Winning the CBC Short Story Prize paved the way for Leah Mol's debut novel

Image | Sharp Edges by Leah Mol

Caption: Sharp Edges is a novel by Toronto writer and editor Leah Mol. (Penguin Canada, Matt Dunn)

Leah Mol is a writer and editor based in Toronto. She won the 2018 CBC Short Story Prize for Lipstick Day. In 2022, Mol took her writing career a step further and published her first novel, Sharp Edges.
Sharp Edges centres around Katie, a teenage girl who is used to being let down. Her best friend ditched her for a boy, her mom is a hypochondriac who spends most days on the couch, and the guys at school can do whatever they want while the girls are stuck following the rules.
If you're interested in building a writing career like Mol, the 2024 CBC Short Story Prize is open now for submissions, and the winner will receive a two-week writing residency at Banff Centre for Arts and Creativity(external link). They will also receive $6,000 from the Canada Council for the Arts(external link) and have their work published on CBC Books(external link). You have until Nov. 1, 2023 to submit your original, unpublished fiction that is up to 2,500 words.
Mol spoke to CBC Books(external link) about how she honed her writing talent and why she wrote Sharp Edges.

From short stuff to a novel

"I started writing Sharp Edges about a month after I won the CBC Short Story Prize, and I had never thought I could write a novel because I would write when I felt like it. Usually short stuff. For this, I sat down and wrote 500 words a day, every single day. I did not let myself off the hook any days. I also tried not to go over that 500 words any day, because then the next day, I'd always have somewhere to start.
I sat down and wrote 500 words a day, every single day. I did not let myself off the hook any days.
"Throughout the rest of the day, I would make notes for myself. Then my writing for the next day was basically done for me. I did not know where it was going to go. Those 500 words were all over the place until I had about 60,000 of those little pieces. Then I put them all together. It took two years."

Being allowed to make bad choices

"I know that Katie makes a lot of very bad choices. I am not arguing with that at all. She makes a lot of bad choices, but she also makes a lot of choices that me and lots of my friends made. There's such a push to find some kind of belonging as teenagers. And one way to do that is to make bad choices.
"Even up until I wrote the book, there were a lot of things that I was upset with myself for doing when I was a teenager. Then writing it as Katie, I was able to look at it as an outsider and see, 'Oh, she made these choices, but this is a situation that she made and she did the best that she could.' I think Katie makes bad choices, but people also do a lot of bad things to Katie. I wanted it to be less about Katie's choices and more about how people deal with things when they're sad and when they're lonely and when they don't know what to do.
There's such a push to find some kind of belonging as teenagers. And one way to do that is to make bad choices.
"At the end, I don't know what's going to happen to Katie. But I also don't think that she's going to be destroyed by the things that she does in the book."

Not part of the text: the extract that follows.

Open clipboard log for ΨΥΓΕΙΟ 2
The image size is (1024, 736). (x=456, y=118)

Let's talk about sex and sex work

"For teenage girls, there's so little of an outlet for that sexuality. And we don't talk about it. With teenage boys, there is more of an openness of them talking about sex and getting lots of girls, and that's totally fine. But when a teenage girl sleeps around, she's a slut. It's disturbing to me that teenage girls are almost not allowed to make bad choices in the same way that teenage boys are. Teenage girls are discovering their sexuality and they are figuring out what sex is and they are having sex. So it's strange to keep it a secret.
I hope that what I've done is made it a very 'sex work and sex positive in general' book.
"Sex work is work. But I needed to be very careful because she's a teenager. I hope that what I've done is made it a very 'sex work and sex positive in general' book. That was important to me. But also framing it in a way that the reason that this is bad is not because she's developing a certain kind of sexuality. It's because she's 16 years old.
"To bring those topics together was tough. But that was part of what inspired me to keep going for the book, because I just find that world so interesting."

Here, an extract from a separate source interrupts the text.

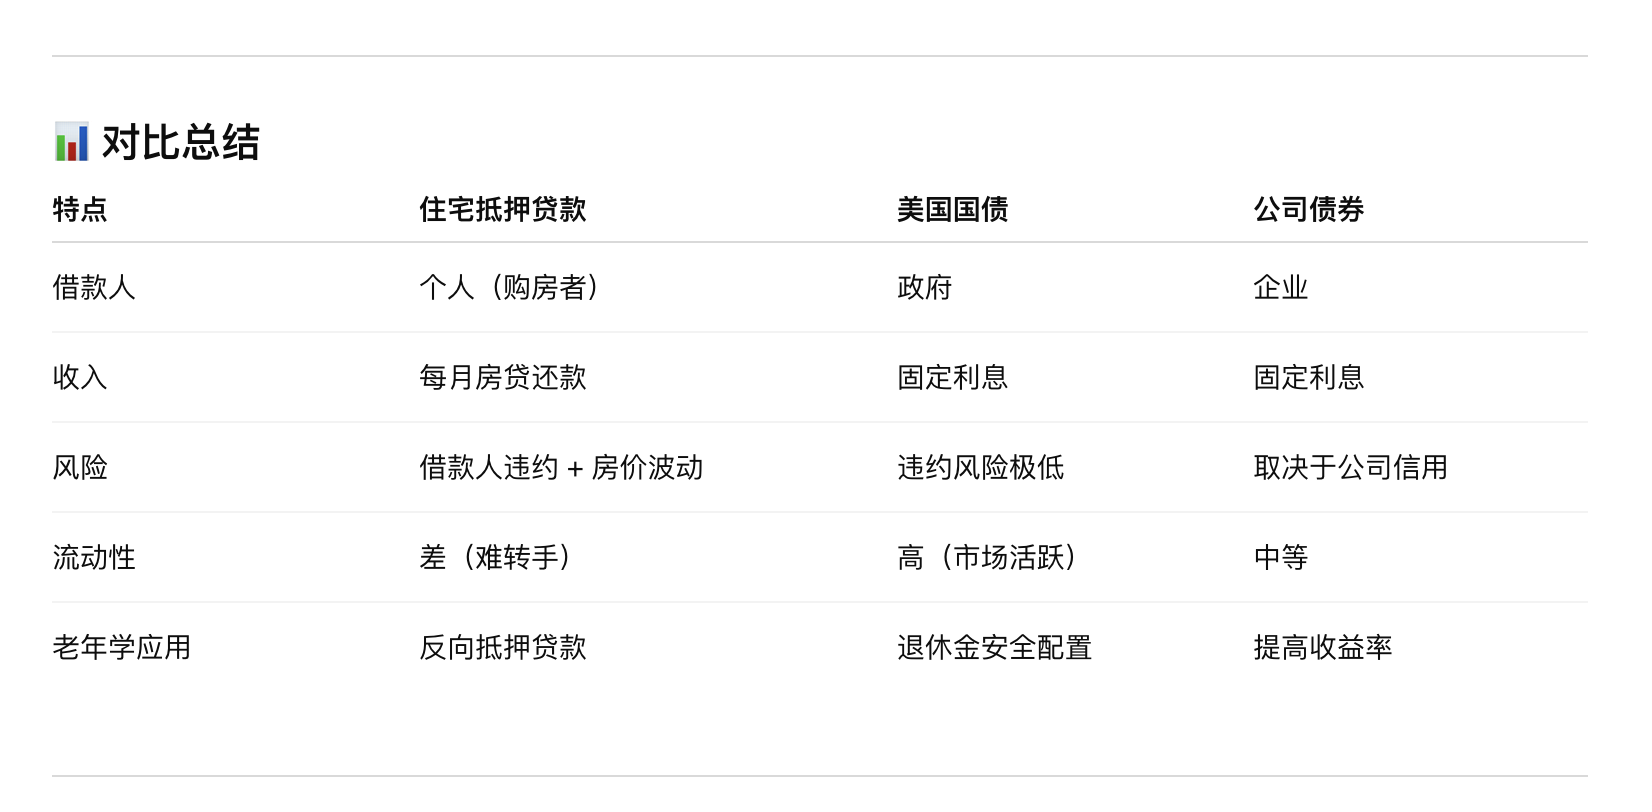
Task: Click the 对比总结 heading text
Action: click(x=180, y=142)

Winning as a path to more writing

"I don't think that I would have written this book if I hadn't won the CBC Short Story Prize. At the point when I sent a story in to that prize, I was ready to just not write anymore because it's so hard. I was thinking maybe I should do something else. Maybe I should go back to school. Winning that prize made me feel like I had a future in writing.
Winning that prize made me feel like I had a future in writing.
"I was always the kind of writer who felt like I had to put everything into a story or everything into the piece that I was working on because I would maybe never get another chance to publish something. Winning the prize made me feel like it's okay to just pick and choose what you're putting out there. It feels like confirmation that there's always another chance.
"Sometimes it's enough. This was a story that I wrote and it didn't feel perfect. And I wrote that story quickly and it felt very raw at the time. And it was still a good story."
Leah Mol's comments have been edited for length and clarity.